:: JOB ::
Can you output every line of the listing below as a Markdown table with the columns Row and Line, omitting blank lines and leaving out the pictures?

Entries on target coordinates:
───

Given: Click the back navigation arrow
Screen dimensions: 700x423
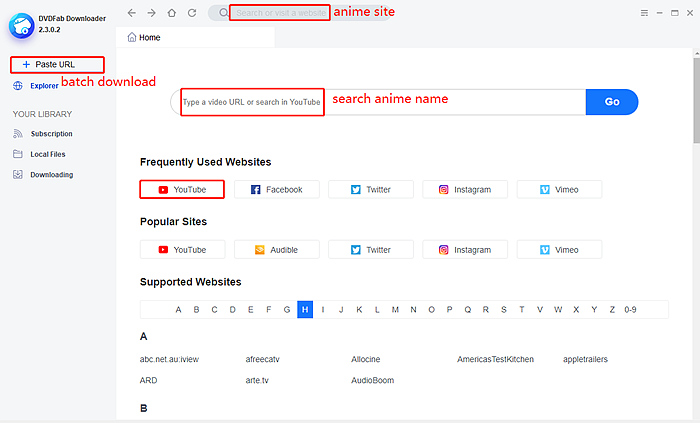Looking at the screenshot, I should click(132, 13).
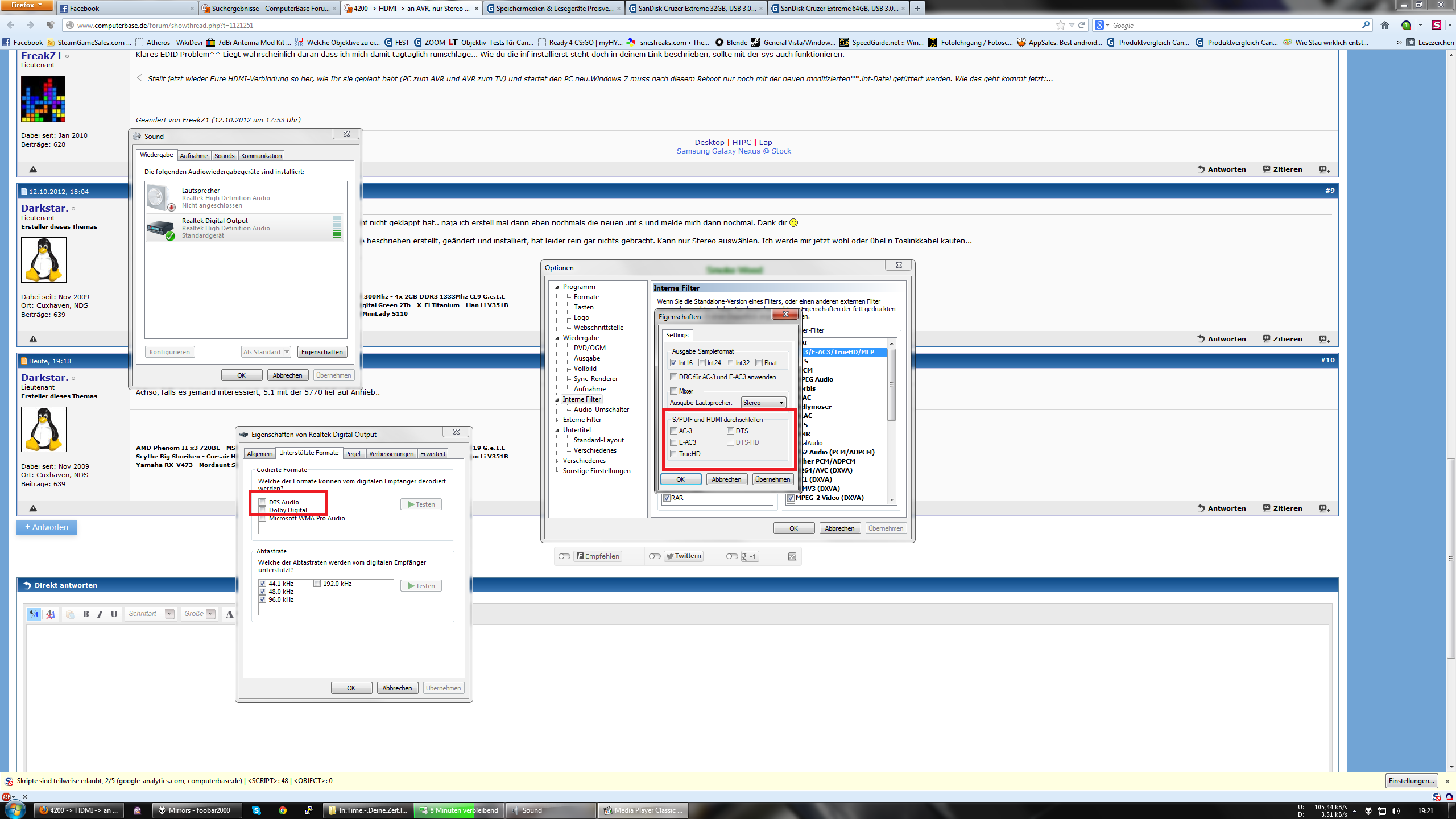Select Audio-Umschalter in options tree

point(601,410)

───

:: EXERCISE ANSWER ::
| Row | Line |
|---|---|
| 1 | Given: Click the back navigation arrow |
| 2 | Screen dimensions: 700x423 |
| 3 | Looking at the screenshot, I should click(132, 13). |
| 4 | Select Audio-Umschalter in options tree |
| 5 | point(601,410) |